The advertising writer and the direct-by-mail salesman have no excuse for not being able to make their points in written words; the public speaker can find in our language all he needs in the way of words, carefully selected and skilfully assembled, to move his audience.
Educators are united in placing special emphasis on the study of English. Good English usage is essential no matter what your profession. To mention Winston Churchill again, this time on the importance of English: “I would make boys all learn English; and then I would let the clever ones learn Latin as an honour and Greek as a treat. But the only thing I would whip them for is not knowing English. I would whip them hard for that.”
Enriching Your Language
How can we add to our knowledge and appreciation of our language? One important way is to enrich and enlarge our vocabulary. By acquiring all the stock of words we can, we have a basis for weighing one word against another, for rejecting a word because we know a better one. We have a rich and full treasury upon which to draw.
The more words we know the more selective we can be. It is a paradox, but perfectly true, to say that without a large vocabulary we will often use six words instead of one.
Just as we can’t make new friends if we never meet anybody, so with words. To build our vocabulary we must meet new words, and to meet new words we must read, the more the better.
The business man who reads Shakespeare or a comparable author can write better business letters than the man whose sole diet is cheap fiction – and the stenographer who reads Shakespeare will do better letters and be more of a participant in the business than the stenographer whose only literary food is chit-chat.
Books as Teachers
Dr. W. E. McNeill in a convocation address at Queen’s University a few years ago said that English Literature is the best single subject to provide a common element in the bewildering diversity of modern education. He went on to say that literature records the spiritual history of mankind, its joys and sorrows, hopes and fears, aspirations and defeats, the earthy worst, the heavenly best. It shows life whole.
Books enable us to “see with the keenest eyes, hear with the finest ears, and listen to the sweetest voices of all time.” And, to continue this thought of James Russell Lowell, there is a choice in books as in friends, and the mind sinks or rises to the level of its habitual society.

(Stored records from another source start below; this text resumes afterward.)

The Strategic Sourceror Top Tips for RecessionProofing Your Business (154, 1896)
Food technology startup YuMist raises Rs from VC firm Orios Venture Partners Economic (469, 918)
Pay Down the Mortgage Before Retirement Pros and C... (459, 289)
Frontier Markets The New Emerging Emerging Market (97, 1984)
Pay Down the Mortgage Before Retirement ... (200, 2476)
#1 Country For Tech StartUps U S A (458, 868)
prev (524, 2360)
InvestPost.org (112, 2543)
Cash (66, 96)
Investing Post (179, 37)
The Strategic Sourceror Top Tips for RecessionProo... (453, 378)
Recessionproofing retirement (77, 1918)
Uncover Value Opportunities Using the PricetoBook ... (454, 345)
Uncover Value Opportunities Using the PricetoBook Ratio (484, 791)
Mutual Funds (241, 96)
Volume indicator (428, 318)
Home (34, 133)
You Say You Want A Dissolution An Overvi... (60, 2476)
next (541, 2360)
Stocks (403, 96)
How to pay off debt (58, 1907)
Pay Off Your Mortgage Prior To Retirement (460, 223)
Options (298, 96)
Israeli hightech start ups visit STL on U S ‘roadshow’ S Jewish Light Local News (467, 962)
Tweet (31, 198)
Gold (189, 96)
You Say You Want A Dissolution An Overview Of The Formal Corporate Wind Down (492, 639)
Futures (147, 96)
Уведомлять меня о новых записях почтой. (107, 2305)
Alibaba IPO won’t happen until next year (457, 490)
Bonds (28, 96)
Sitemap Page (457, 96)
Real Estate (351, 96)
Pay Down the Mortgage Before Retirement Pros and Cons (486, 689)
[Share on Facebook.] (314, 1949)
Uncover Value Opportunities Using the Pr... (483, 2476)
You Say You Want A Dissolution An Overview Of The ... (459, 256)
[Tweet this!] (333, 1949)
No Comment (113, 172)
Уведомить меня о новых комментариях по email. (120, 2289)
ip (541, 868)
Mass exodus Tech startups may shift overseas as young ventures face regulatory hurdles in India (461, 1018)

To spend all our reading time on flimsy, fleeting stuff in a world that holds Shelley and Shakespeare, Shaw and Mauriac would be like choosing a piece of glass and rejecting a precious jewel.
…and Practise
Robert Louis Stevenson was aware that facility of expression is gained by practise, when he said: “Though I write so little, I pass all my hours of fieldwork in continual converse and imaginary correspondence. I scarce pull up a weed, but I invent a sentence on the matter.”
We can think of the world of words as a great and glorious garden. Like flowers, words have scent and texture and beauty. Like trees, they have strength, and grandeur and vitality. We are the gardeners, responsible for their cultivation and their fairest blooming, their arrangement and their disposition.
Let us toil happily in this garden, sowing the seeds of thought with care, and nurturing the tender blossoms that grow from them: and let us be ruthless in uprooting the weeds that threaten to choke and kill our language.
Ours will be the harvest. Words give us beauty and sustenance and self-expression; expressions of love and feelings of duty. They enable us to convey to others the philosophy by which we would influence them.